Ma la Sacra Scrittura ei Padri della Chiesa raccomandano un modo diverso di vivere una vita piena e liberarsi dalle nostre ansie: dovremmo smettere di fuggire dai pensieri della nostra morte, ma riconoscere invece che la nostra vita sulla terra è limitata. L'ora esatta della nostra fine diventerebbe allora irrilevante. Possiamo partire in un momento o vivere per altri cinque decenni. Come leggiamo nel Libro di Siracide (7:39), In ogni cosa che fai, ricorda la tua fine e non peccherai mai. A un livello più pratico, padre Alexander Yelchaninov, nostro contemporaneo, riflette: “Troveremmo molte delle nostre difficoltà risolte e molte cose al posto giusto se ci dessimo la briga di capire che la nostra esistenza è solo temporanea e ci rendessimo conto della possibilità della nostra morte immediata. Ciò ci farebbe automaticamente prestare meno attenzione ai nostri piccoli problemi e preoccupazioni minori e più alle cose più importanti. Il nostro compiacimento e la nostra autoindulgenza sono patetici. L'isola fragile della nostra esistenza terrena si dissolverà inevitabilmente nella vita a venire. Non si può vivere nella verità o nella dignità senza prepararsi alla morte e senza contemplare la morte e la vita eterna nel proprio cuore.

Gli psicologi esistenziali contemporanei sono d'accordo. Un noto psicoterapeuta e pubblicista Irwin Yalom scrive che guardare la morte in faccia può diventare un incentivo per avere un senso più pieno della vita. Basa le sue osservazioni sulla sua esperienza decennale di lavoro con i malati terminali di cancro. “Molti di questi pazienti non erano paralizzati dalla disperazione; al contrario, il loro stato d'animo migliorò. Hanno riconsiderato le loro vite e priorità e hanno messo le cose in prospettiva”, scrive Irwin Yalom. Illustra la sua osservazione con l'esempio del personaggio di Lev Tolstoj, Pierre Bezukhov, dal romanzo “Guerra e pace”. Pierre guarda la morte in faccia quando, prigioniero dei francesi, ha assistito all'esecuzione per fucilazione dei suoi compagni, e lui stesso è scampato alla morte. Da quel momento cambia la sua visione della vita, trovando in essa senso e pienezza.

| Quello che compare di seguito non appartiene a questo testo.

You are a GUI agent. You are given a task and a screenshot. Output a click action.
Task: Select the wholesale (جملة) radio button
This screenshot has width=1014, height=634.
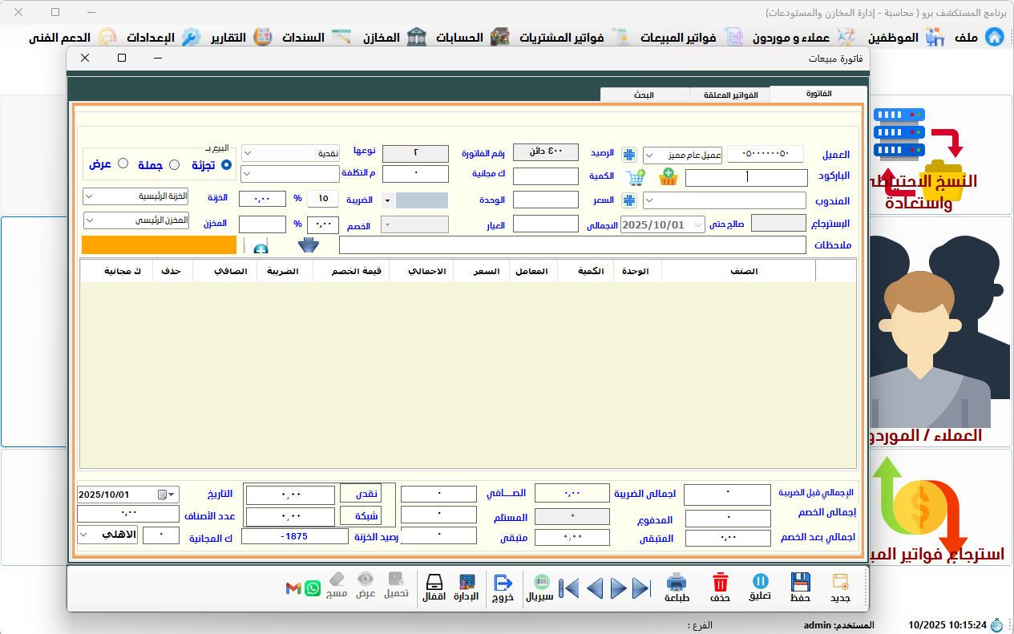174,164
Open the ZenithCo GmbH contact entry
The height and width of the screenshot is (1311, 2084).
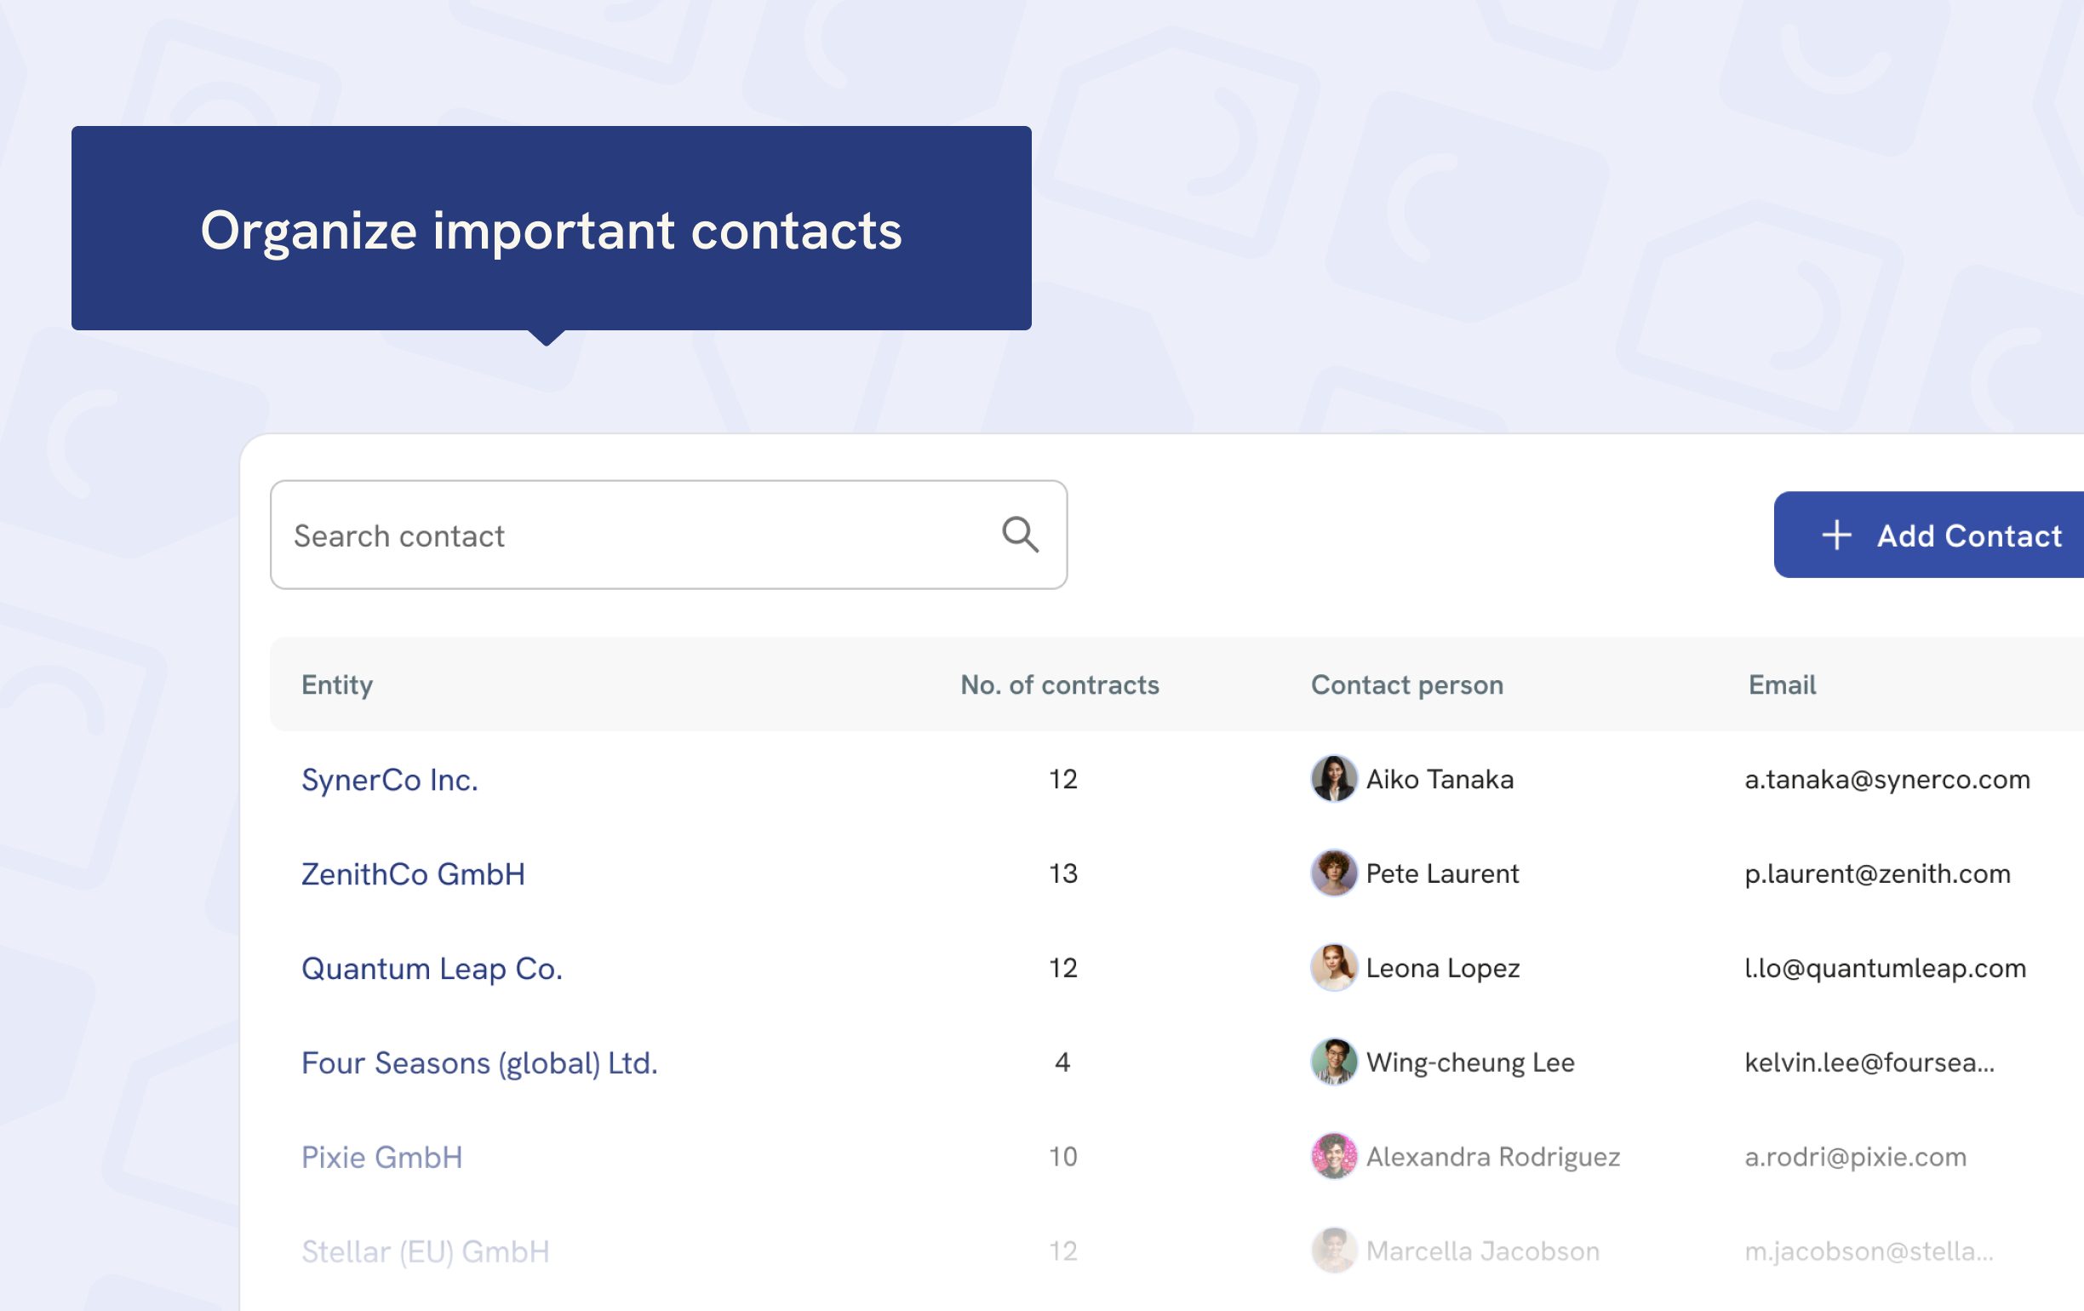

La contemplazione della fine del mondo ha senso solo in un modo: ci ricorda l'imminenza della fine di tutte le cose terrene, comprese le nostre vite terrene, e ci porta a considerare il significato della nostra vita. Conoscere la data della fine del mondo - o la nostra stessa fine - non ci porterà nient'altro che paura e ansia e ci distoglierà dalla nostra attenzione sulla vigilanza spirituale e sulla salvezza delle nostre anime.